» Written request: Switch "Location" to "Region" in the lines starting with the line with "Where should I click to: Click the DOCTYPE" and going on through the line with "(x=40, y=93)", keeping everything else the same. Give back only those lines, without the pictures.
▽
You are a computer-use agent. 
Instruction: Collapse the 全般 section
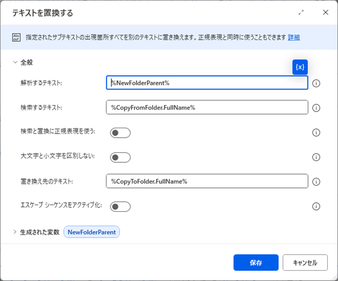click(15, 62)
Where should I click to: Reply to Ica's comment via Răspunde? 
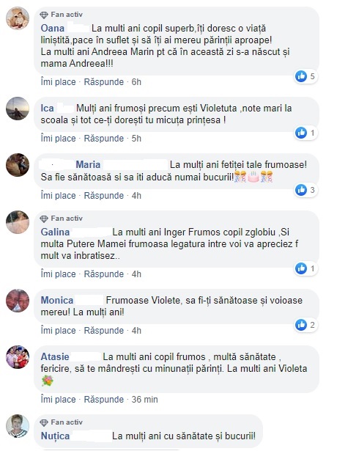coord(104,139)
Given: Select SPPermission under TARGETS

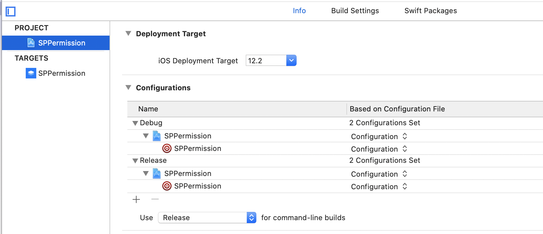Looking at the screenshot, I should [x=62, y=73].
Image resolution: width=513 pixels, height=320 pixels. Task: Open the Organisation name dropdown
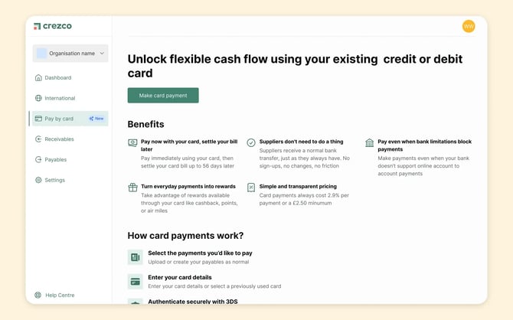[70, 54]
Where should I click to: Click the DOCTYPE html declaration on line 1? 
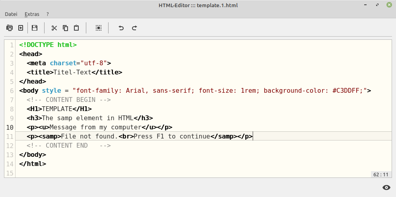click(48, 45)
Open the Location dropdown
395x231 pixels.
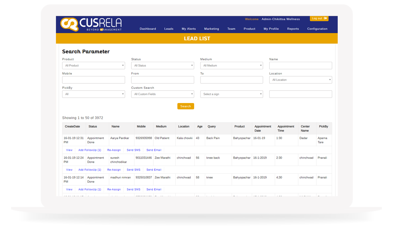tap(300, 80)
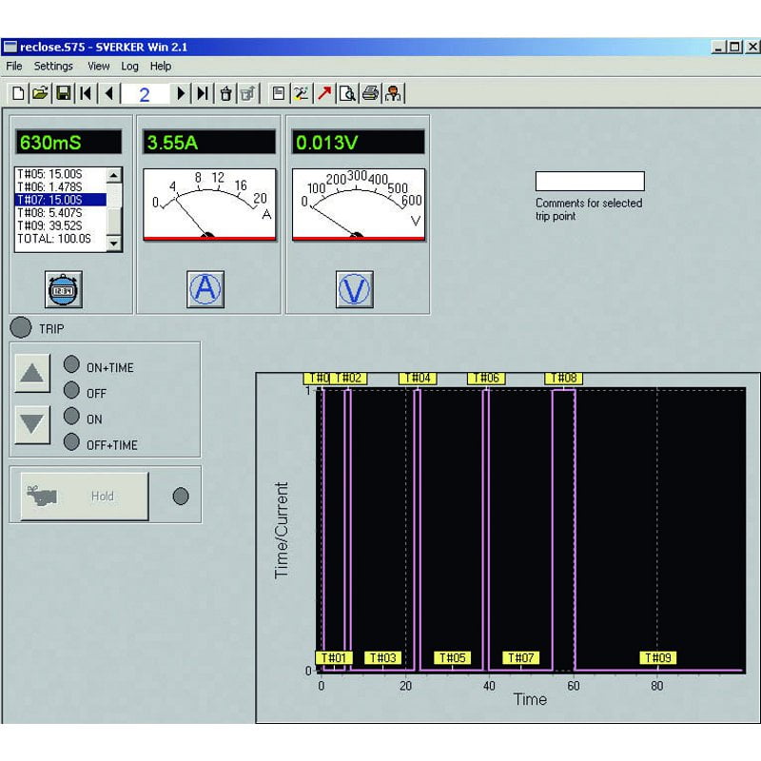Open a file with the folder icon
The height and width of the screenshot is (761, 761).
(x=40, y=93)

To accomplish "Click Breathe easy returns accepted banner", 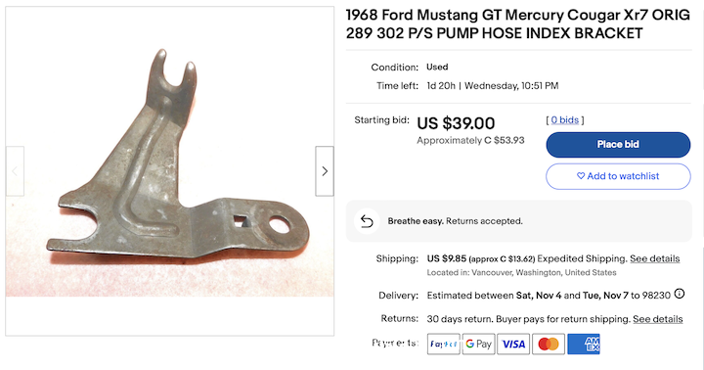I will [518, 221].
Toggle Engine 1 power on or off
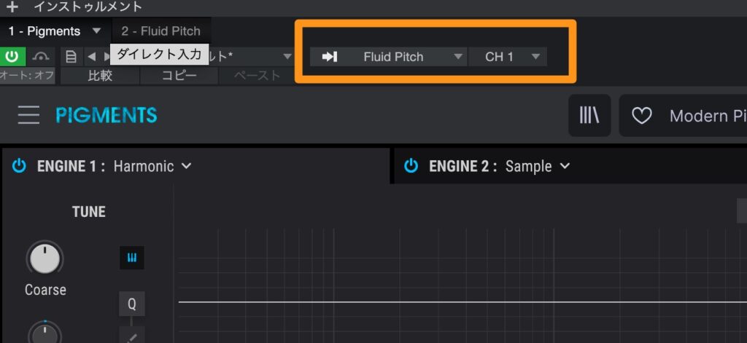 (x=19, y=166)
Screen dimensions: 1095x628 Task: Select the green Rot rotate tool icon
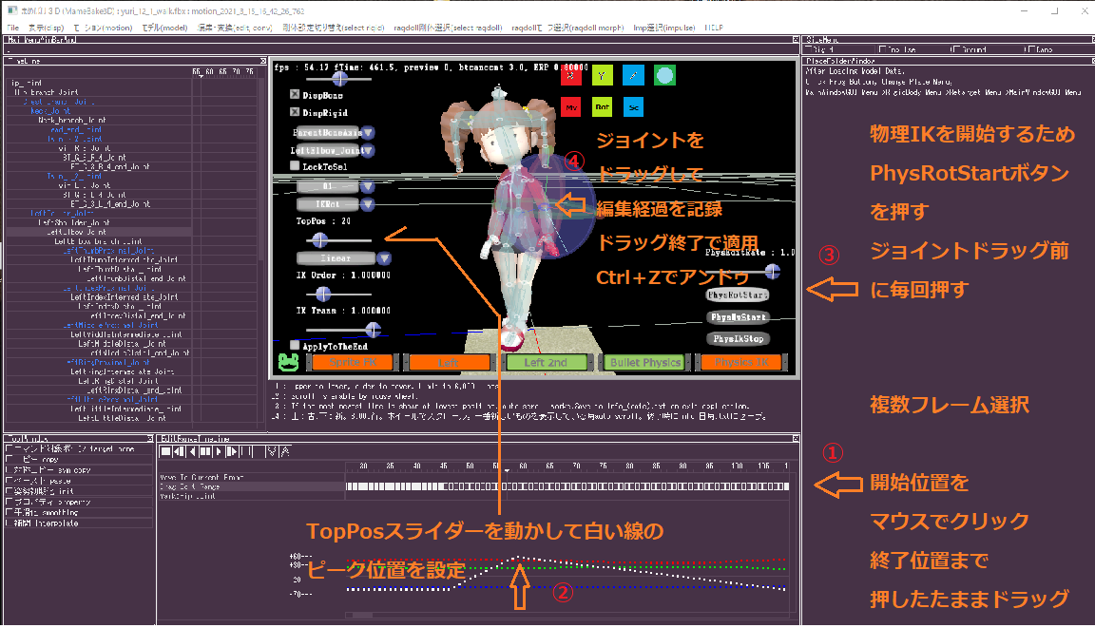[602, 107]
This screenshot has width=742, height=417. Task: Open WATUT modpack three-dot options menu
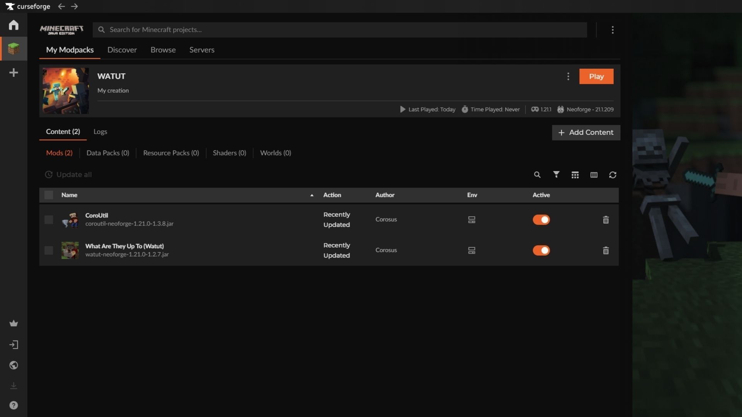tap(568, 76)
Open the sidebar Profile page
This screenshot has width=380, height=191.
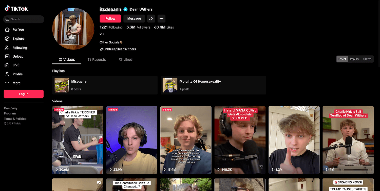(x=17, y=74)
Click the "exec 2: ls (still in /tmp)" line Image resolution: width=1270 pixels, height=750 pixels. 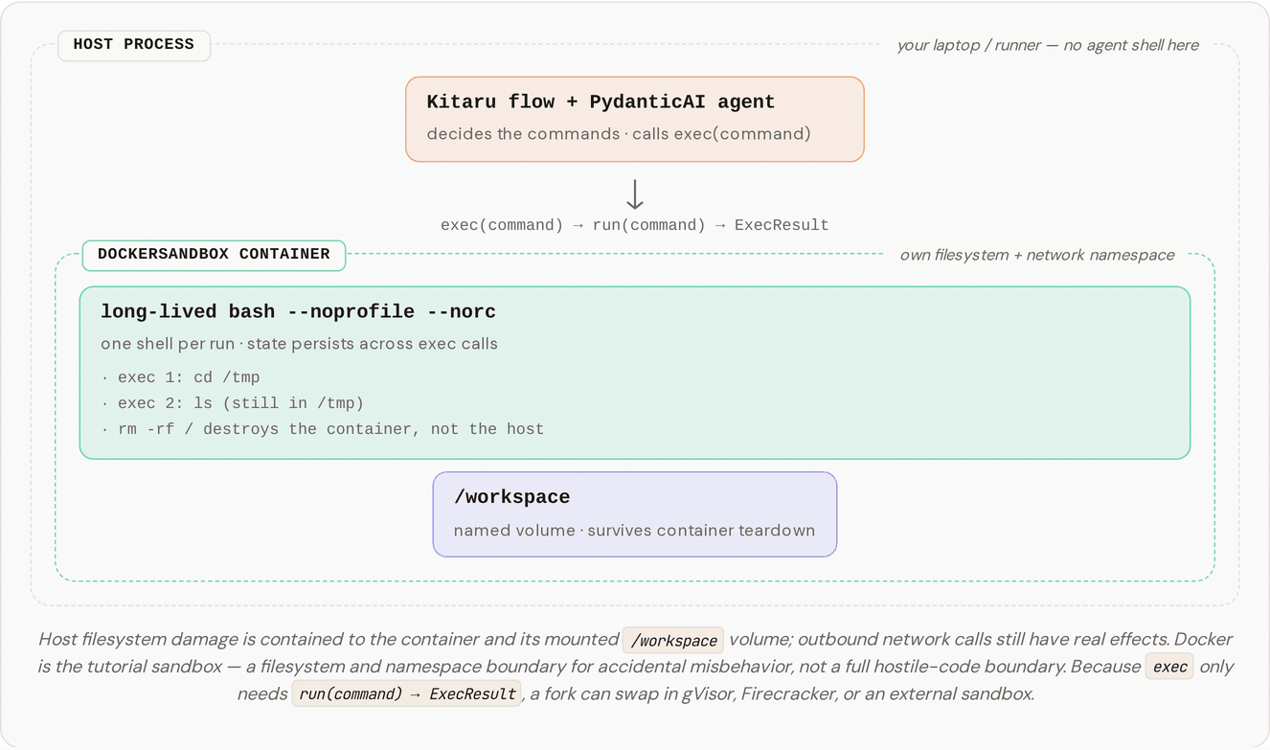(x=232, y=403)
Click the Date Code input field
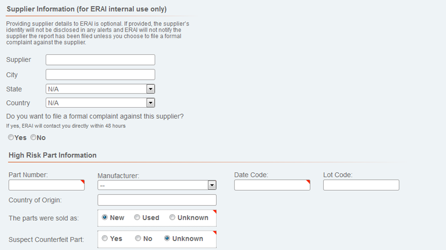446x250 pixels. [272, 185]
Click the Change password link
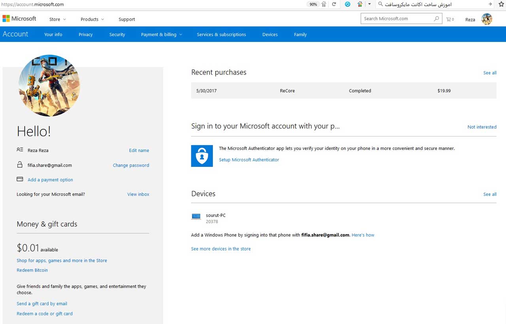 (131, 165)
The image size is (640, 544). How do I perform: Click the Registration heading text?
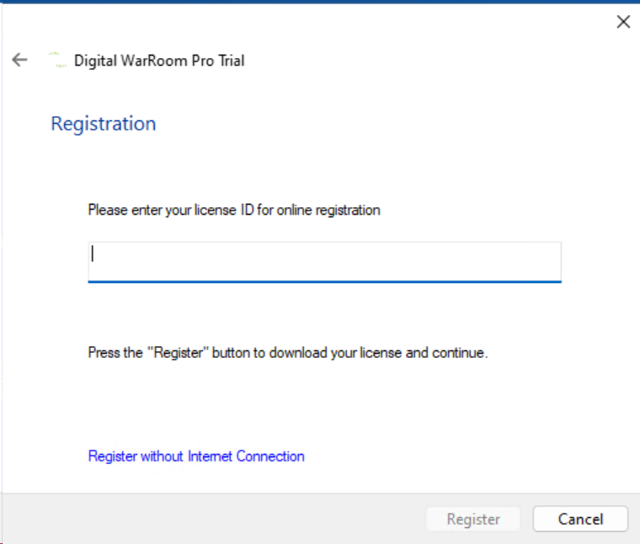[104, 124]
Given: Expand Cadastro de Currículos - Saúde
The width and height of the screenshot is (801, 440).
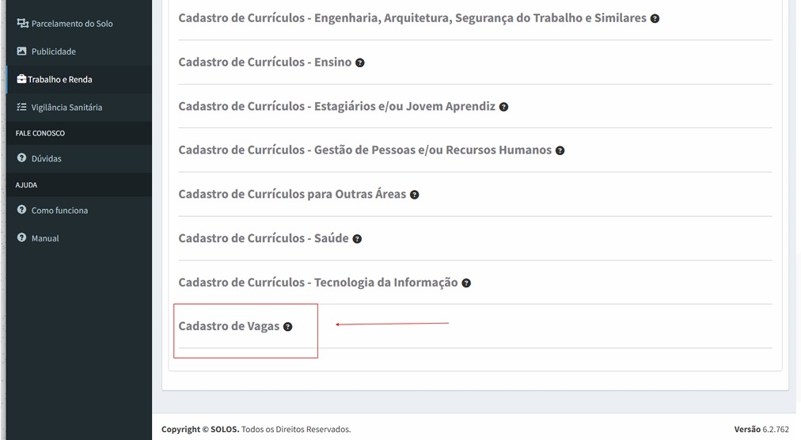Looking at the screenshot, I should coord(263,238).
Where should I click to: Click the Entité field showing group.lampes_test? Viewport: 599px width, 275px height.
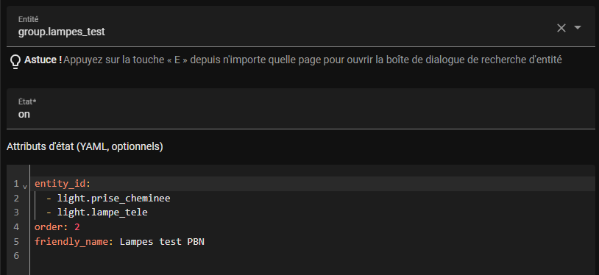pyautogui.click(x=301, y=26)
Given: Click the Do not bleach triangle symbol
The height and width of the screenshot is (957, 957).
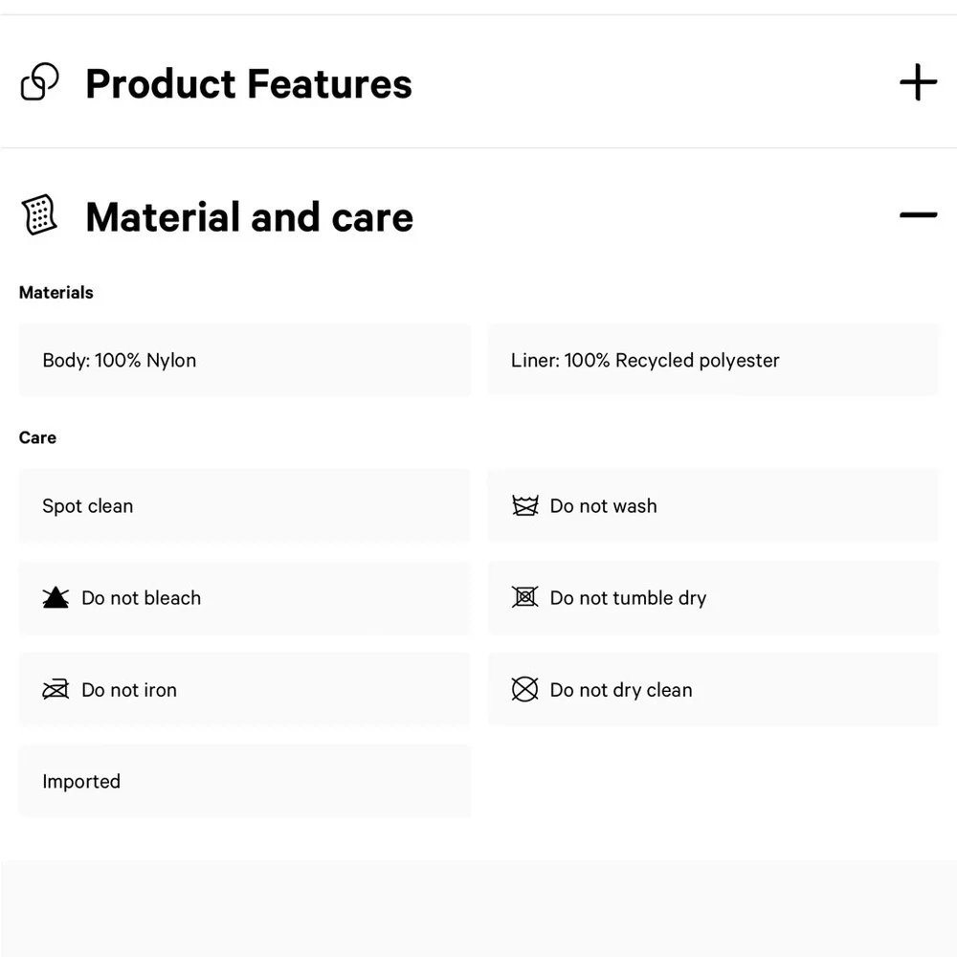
△
» Written response:
Where should I click to: Click the DOCTYPE html declaration on line 1? 
click(48, 45)
Open the Region dropdown
395x231 pixels.
tap(300, 80)
Open a file with the folder icon
The height and width of the screenshot is (761, 761).
(x=40, y=93)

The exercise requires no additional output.